Success..?

[MrVibrating]

Sometimes you loose a little GPE at sim run start because of elasticity effectively.

Let's say you place objects set to collide in your sim, but don't run it. And let's say elasticity is 0.5 and one object is above another on a common slot for instance. When the sim is run the top most object will "settle' against the lower loosing some GPE from initial conditions. It will 'settle' more with lesser elasticity factor.

fwiw.

Yep absolutely right, and good call - no collisions / contacts here, it just takes a moment for the solenoids' adaptive torques to kick in, because they're driven by the MoI delta, of course.. so the sim relies on gravity pulling on both weights, to produce the force feedback holding 'em in place..

..blind luck really that the gain didn't turn out to be unmetered GPE all along - like i say, an imperceptible (> 1 pixel, i guess) GPE change of -0.5 J is possible between start and end frames, even tho they look near-identical. It's another uncertainty removed..

Prepping chow now; will run that max freq sim, if it jells with the current hypothesis then i'll try correlate the gain back to the CF PE plots..

..at that point - if they match, i mean - wow. Interesting.

Almost seems uncannily close to an effective GPE asymmetry at the moment doesn't it? Where's the momentum gain that a KE gain would need to piggyback on? We appear to be looking at a completely different animal.. a GPE drops, making rotKE and thus CF-PE (which is just the same damned energy, albeit from the internal FoR), two masses get closer together, the other two get further apart, and in result, more work is output by the latter than input into the former.. yet for no net change in MoI either way - the interaction was designed to raise GPE without doing any net work against CF force - and yet in accomplishing the required MoI-constancy, it's doing the exact opposite; and not only is the net CF work non-zero... it's frickin' negative.. LOL i can't be the only one getting the impression there may be a beautiful logic resolving all these seeming contradictions - cos if it's real, then there must be..

[MrVibrating]

..if it's real, then the increase in gain could be correlated to a slight increase in MoI, caused by having to reduce the feedback multiplier in line with the lower sim frequency.

The feedback strength determines how rigidly the MoI is locked - too low and it starts to widen up as CF forces build, pulling each pair further apart..

..so i'll do the max-feq test after dinner, but might also finish off with a 1 kHz run, since it's only a few thousand frames.. or maybe even 200 Hz (real-time animation speeds) - why should we care if the ending MoI is completely different to the starting MoI if we're netting a closed-cycle energy gain? Doesn't matter if it needs resetting by hand each time, if the gain's robust.. just for a stand-alone energy gain that might be buildable as a desktop toy..

..on that note; why not just drop a weight, causing rotation, have two vMoI's and widen one whilst narrowing the other, whilst measuring carefully? Then we could try asymmetric inbound vs outbound speeds or whatever.. dunno.. just trying to get a feel for whatever it is we're dealing with here..

· · · · ·

# Work required
Edit the forum thread's passage starting with "Prepping chow now;" and going on through "- wow. Interesting.", replacing "chow" with "food".

# Exercise data
· · · · ·

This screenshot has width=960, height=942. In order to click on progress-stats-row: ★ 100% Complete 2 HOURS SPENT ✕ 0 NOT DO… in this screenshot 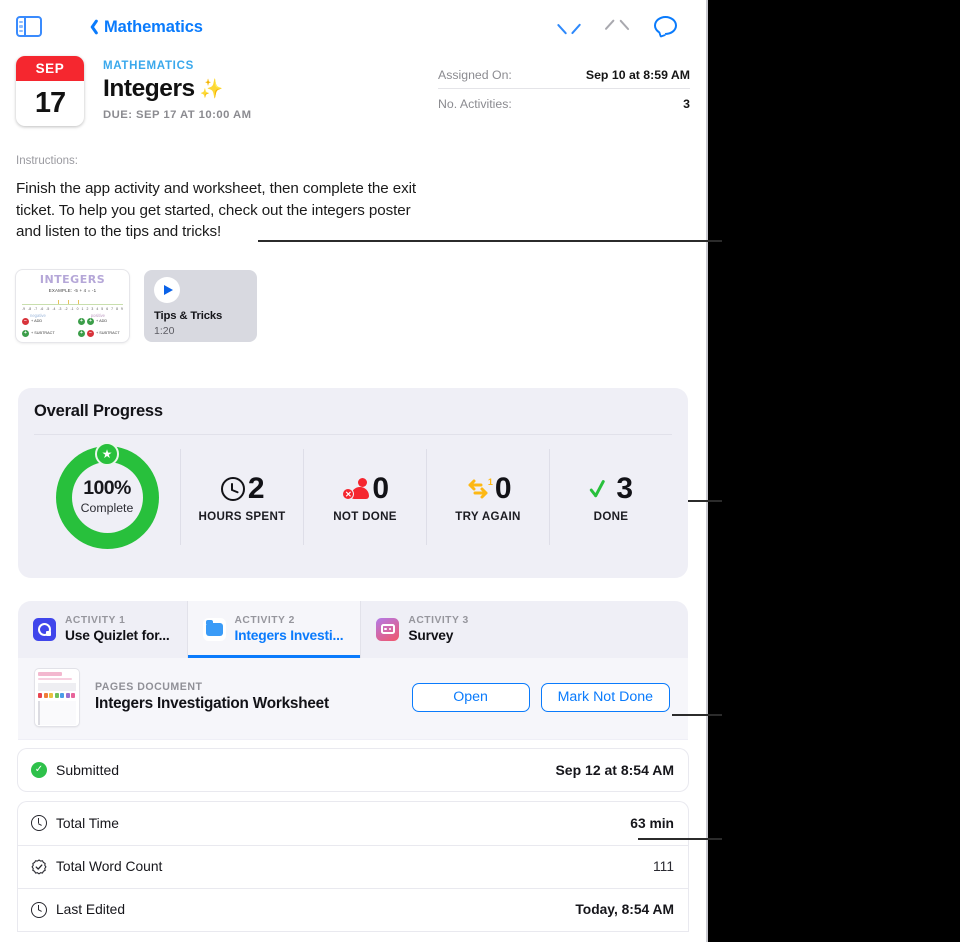, I will do `click(353, 498)`.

· · · · ·

# Task output
Prepping food now; will run that max freq sim, if it jells with the current hypothesis then i'll try correlate the gain back to the CF PE plots..

..at that point - if they match, i mean - wow. Interesting.